→ **Requirement**
Start the copy at the line containing "Where should I" and run it through the last line of the records. Repeat each line exactly; omit pictures.

→ **Study material**
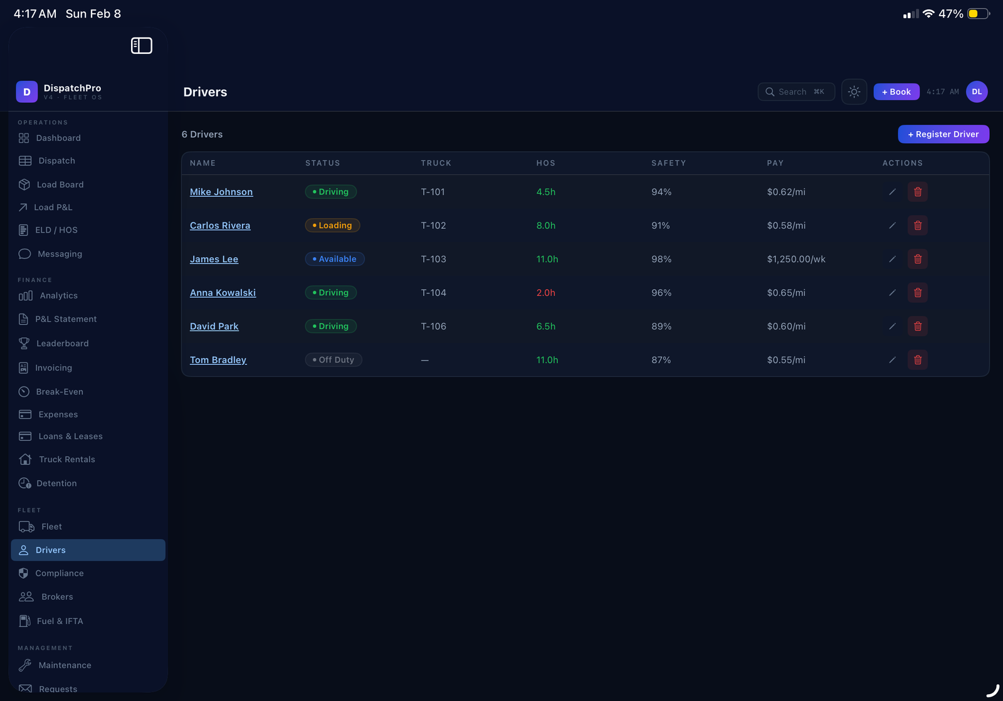This screenshot has width=1003, height=701.
Task: Click the Safety column header
Action: pos(668,163)
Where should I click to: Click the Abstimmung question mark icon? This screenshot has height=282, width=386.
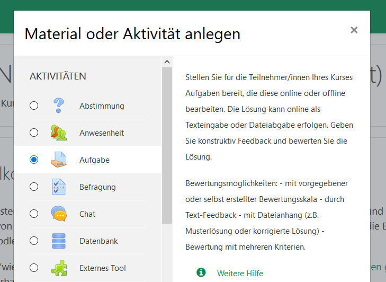(x=59, y=105)
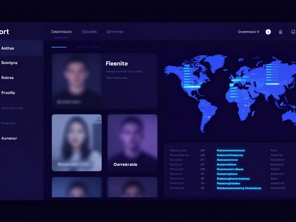Click the square panel icon at top right
Viewport: 296px width, 222px height.
click(293, 32)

→ **Written answer**
Where should I click to: Click the Abstimmung question mark icon? This screenshot has height=282, width=386.
(x=59, y=105)
Click the square panel icon at top right
Viewport: 296px width, 222px height.
click(293, 32)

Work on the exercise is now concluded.